Воспоминания - [89]

Шрифт
Интервал

Аплодисментов было более чем достаточно в течение всего вечера 28 мая 1941 года в театре «Комунале» во Флоренции. Аплодировали Иве Пачетти, Джино Беки и Итало Тахао. Аплодировали Серафину, который, как всегда, много поработал с оркестром, и самому Альфано: двадцать восемь лет верил композитор в свою оперу, и это было наконец оправдано и вознаграждено. В самом деле, следующее представление «Дона Жуана де Манара» было не просто большим успехом, а настоящим триумфом.

И все же снова и снова, как и по поводу многих других опер, возникал все тот же вопрос: почему, несмотря на такой успех, она больше не возобновлялась? Почему не получила окончательного признания?

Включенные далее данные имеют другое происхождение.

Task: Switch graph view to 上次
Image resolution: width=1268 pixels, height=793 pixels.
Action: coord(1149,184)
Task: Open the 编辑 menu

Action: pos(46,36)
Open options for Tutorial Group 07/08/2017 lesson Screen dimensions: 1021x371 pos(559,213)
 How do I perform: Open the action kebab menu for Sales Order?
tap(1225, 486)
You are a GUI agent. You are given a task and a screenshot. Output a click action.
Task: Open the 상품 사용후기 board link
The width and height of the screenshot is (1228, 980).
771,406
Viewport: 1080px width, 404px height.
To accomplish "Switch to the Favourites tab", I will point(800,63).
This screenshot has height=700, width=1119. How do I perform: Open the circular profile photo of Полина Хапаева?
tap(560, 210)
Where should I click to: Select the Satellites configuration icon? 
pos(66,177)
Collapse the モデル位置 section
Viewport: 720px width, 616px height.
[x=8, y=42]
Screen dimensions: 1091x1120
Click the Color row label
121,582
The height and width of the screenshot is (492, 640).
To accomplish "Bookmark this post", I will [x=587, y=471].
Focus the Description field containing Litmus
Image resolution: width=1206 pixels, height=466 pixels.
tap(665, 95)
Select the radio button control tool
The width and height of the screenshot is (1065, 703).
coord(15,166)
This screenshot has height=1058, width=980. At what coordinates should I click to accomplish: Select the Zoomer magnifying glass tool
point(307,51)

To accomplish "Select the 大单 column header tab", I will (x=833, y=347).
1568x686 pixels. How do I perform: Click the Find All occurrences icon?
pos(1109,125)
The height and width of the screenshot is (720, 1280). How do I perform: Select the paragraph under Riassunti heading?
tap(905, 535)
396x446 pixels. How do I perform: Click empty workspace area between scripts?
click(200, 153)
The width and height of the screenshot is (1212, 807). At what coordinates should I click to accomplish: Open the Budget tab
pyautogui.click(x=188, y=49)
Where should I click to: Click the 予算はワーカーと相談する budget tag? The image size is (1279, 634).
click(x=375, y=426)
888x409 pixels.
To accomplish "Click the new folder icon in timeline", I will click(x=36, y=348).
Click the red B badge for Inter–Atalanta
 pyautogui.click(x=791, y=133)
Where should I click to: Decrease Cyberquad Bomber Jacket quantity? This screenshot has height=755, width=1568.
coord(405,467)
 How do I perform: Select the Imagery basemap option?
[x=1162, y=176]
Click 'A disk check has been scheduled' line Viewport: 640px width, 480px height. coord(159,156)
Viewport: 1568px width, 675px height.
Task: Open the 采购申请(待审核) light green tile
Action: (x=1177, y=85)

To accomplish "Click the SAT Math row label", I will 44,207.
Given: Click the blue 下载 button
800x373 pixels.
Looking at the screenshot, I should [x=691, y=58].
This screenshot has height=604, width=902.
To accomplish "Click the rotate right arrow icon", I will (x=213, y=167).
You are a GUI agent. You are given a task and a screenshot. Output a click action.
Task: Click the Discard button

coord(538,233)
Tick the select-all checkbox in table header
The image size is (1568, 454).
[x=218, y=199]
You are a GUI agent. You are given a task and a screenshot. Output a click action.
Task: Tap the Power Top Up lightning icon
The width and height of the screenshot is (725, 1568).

В данном случае, мне кажется, не так уж трудно найти объяснение. Хотя опера и обладала определенными достоинствами, которые обусловливали восторг и одобрение исключительно требовательной публики фестиваля «Флорентийский май», ей все же не хватает некоторых необходимых элементов, чтобы завоевать более широкий и продолжительный интерес.

Сюжет оперы, основанный на исторических фактах, рассказывает об одном раскаявшемся распутнике, превратившемся в святого. Но вся беда в том, что в распутство его нужно верить на слово. На сцене он с самого начала предстает перед нами ангелом. В опере нет конфликта, нет спорных контрастных ситуаций, нет никакой драмы, о которой стоило бы говорить. Одним словом, опере не хватает жизненной достоверности. С первой же минуты как поднимается занавес и до того момента, как он опускается в последний раз, Дон Жуан уверенно и неотступно идет по стезе добродетели. В «Полиевкте» святость героя — результат огромной борьбы. Здесь же она дается ему безо всякого труда. Нужно сказать, что в целом опера Альфано, так же, как и ее герой, довольно невыразительная.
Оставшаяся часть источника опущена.